__WORK TO COMPLETE__.
I'd like the entries that follow repeated exactly, with the pictures left out.

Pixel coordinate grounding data

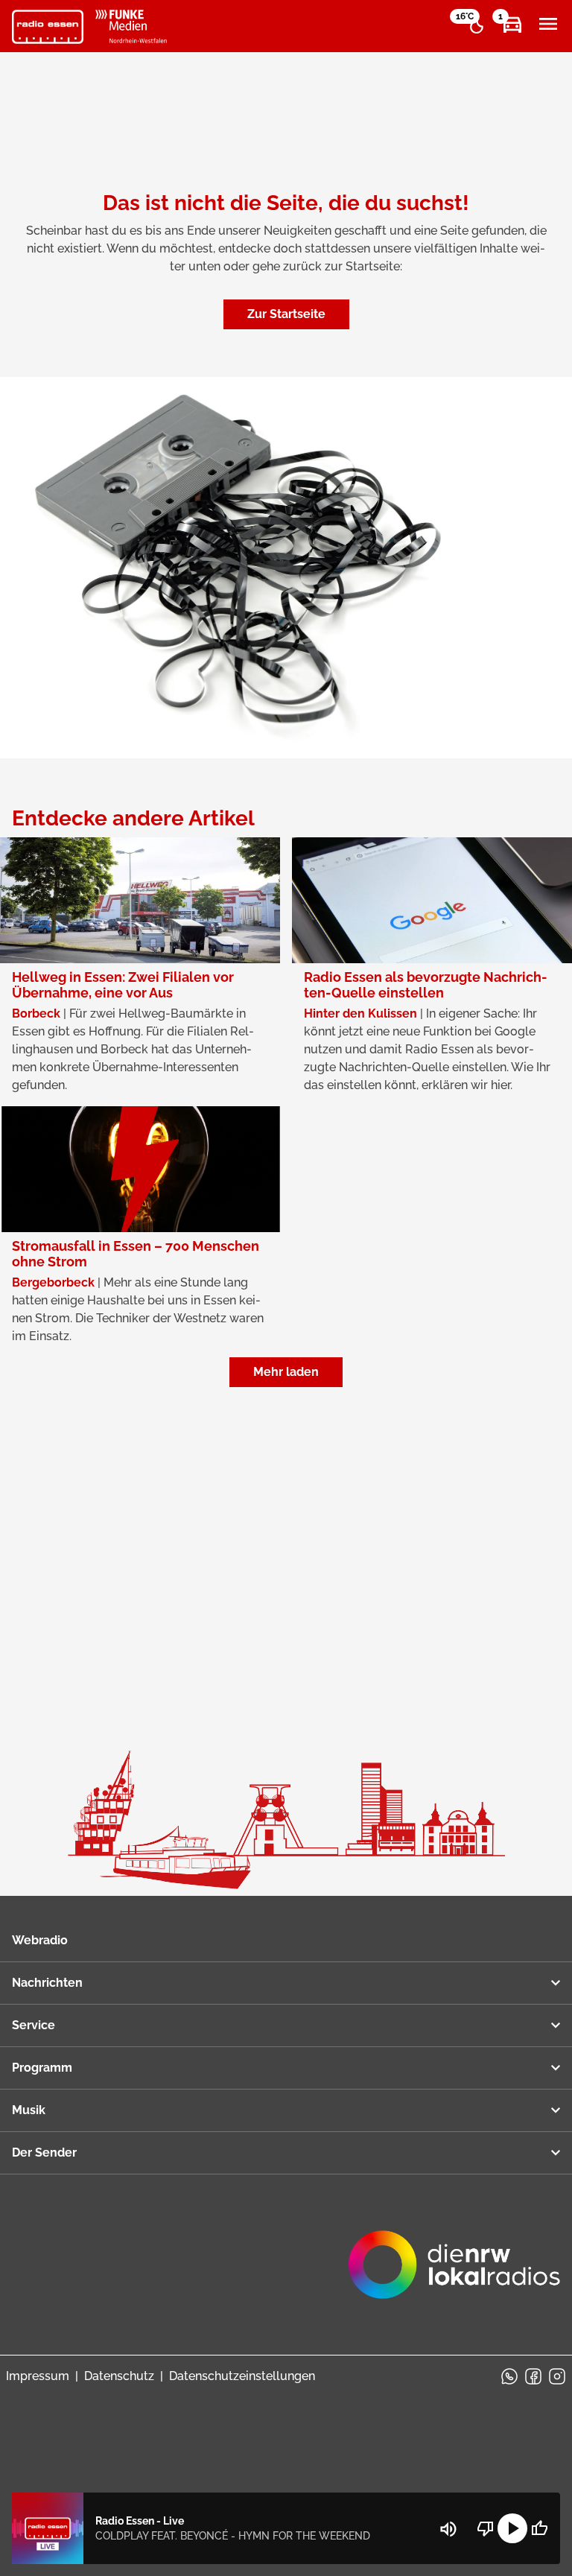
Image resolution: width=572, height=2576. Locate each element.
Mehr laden (286, 1372)
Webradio (40, 1940)
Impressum (37, 2376)
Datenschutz (119, 2376)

__COMPLETED TASK__.
Image resolution: width=572, height=2576. Locate each element.
Mehr laden (286, 1372)
Webradio (40, 1940)
Impressum (37, 2376)
Datenschutz (119, 2376)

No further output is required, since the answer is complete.